____ TASK INPUTS
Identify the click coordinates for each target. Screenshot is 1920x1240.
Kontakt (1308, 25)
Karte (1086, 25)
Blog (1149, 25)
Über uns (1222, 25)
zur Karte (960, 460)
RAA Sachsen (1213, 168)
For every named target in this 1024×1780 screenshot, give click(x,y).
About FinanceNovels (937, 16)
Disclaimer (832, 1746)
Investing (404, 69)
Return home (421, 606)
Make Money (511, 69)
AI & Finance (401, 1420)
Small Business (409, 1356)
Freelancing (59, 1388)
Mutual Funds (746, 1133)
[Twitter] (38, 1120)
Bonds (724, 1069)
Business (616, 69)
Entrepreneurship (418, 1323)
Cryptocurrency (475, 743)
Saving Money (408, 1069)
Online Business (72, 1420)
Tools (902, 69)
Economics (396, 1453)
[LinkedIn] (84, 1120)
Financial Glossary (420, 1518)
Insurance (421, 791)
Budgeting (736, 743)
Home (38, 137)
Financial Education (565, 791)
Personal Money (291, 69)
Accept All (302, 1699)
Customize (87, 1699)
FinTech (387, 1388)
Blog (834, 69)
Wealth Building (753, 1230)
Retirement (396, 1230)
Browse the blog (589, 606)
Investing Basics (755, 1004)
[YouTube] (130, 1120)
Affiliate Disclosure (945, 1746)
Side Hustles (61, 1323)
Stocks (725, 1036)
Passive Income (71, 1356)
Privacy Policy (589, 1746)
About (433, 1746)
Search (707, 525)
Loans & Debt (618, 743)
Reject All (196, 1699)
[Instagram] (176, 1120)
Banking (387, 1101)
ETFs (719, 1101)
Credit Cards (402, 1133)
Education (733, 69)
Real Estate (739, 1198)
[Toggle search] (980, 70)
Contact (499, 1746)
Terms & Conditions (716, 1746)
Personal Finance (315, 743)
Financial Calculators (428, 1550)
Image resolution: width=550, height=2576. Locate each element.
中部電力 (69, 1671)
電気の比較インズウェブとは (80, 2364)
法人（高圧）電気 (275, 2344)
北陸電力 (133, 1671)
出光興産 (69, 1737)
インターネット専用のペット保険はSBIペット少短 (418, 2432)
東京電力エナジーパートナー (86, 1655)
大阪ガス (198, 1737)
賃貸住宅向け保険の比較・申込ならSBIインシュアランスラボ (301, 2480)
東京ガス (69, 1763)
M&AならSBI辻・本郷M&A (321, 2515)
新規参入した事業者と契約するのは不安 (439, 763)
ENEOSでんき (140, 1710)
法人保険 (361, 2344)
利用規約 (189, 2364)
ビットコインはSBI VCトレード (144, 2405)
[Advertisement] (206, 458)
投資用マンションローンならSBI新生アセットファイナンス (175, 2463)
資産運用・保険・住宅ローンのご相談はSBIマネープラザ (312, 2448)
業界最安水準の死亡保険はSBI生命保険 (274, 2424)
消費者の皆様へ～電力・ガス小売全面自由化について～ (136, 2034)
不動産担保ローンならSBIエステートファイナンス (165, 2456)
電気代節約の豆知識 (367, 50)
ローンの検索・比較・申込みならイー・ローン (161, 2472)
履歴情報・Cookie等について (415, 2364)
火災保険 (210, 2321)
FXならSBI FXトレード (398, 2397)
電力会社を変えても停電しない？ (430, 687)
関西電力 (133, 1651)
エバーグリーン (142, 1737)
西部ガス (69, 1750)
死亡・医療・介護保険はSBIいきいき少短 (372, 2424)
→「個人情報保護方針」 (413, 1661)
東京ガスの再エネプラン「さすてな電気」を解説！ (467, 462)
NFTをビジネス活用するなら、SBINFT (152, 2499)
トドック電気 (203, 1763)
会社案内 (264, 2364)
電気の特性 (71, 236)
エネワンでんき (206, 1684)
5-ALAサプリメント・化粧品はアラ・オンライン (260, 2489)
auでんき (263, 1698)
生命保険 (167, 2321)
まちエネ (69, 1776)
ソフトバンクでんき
________
* [TASK DESCRIPTION]:
Each line from the one with "火災保険 (210, 2321)" through the end of the records above should be written out exactly. No other line should appear.

* [SOLVED PROBLEM]:
火災保険 (210, 2321)
FXならSBI FXトレード (398, 2397)
電力会社を変えても停電しない？ (430, 687)
関西電力 (133, 1651)
エバーグリーン (142, 1737)
西部ガス (69, 1750)
死亡・医療・介護保険はSBIいきいき少短 (372, 2424)
→「個人情報保護方針」 (413, 1661)
東京ガスの再エネプラン「さすてな電気」を解説！ (467, 462)
NFTをビジネス活用するなら、SBINFT (152, 2499)
トドック電気 (203, 1763)
会社案内 (264, 2364)
電気の特性 (71, 236)
エネワンでんき (206, 1684)
5-ALAサプリメント・化粧品はアラ・オンライン (260, 2489)
auでんき (263, 1698)
生命保険 (167, 2321)
まちエネ (69, 1776)
ソフトバンクでんき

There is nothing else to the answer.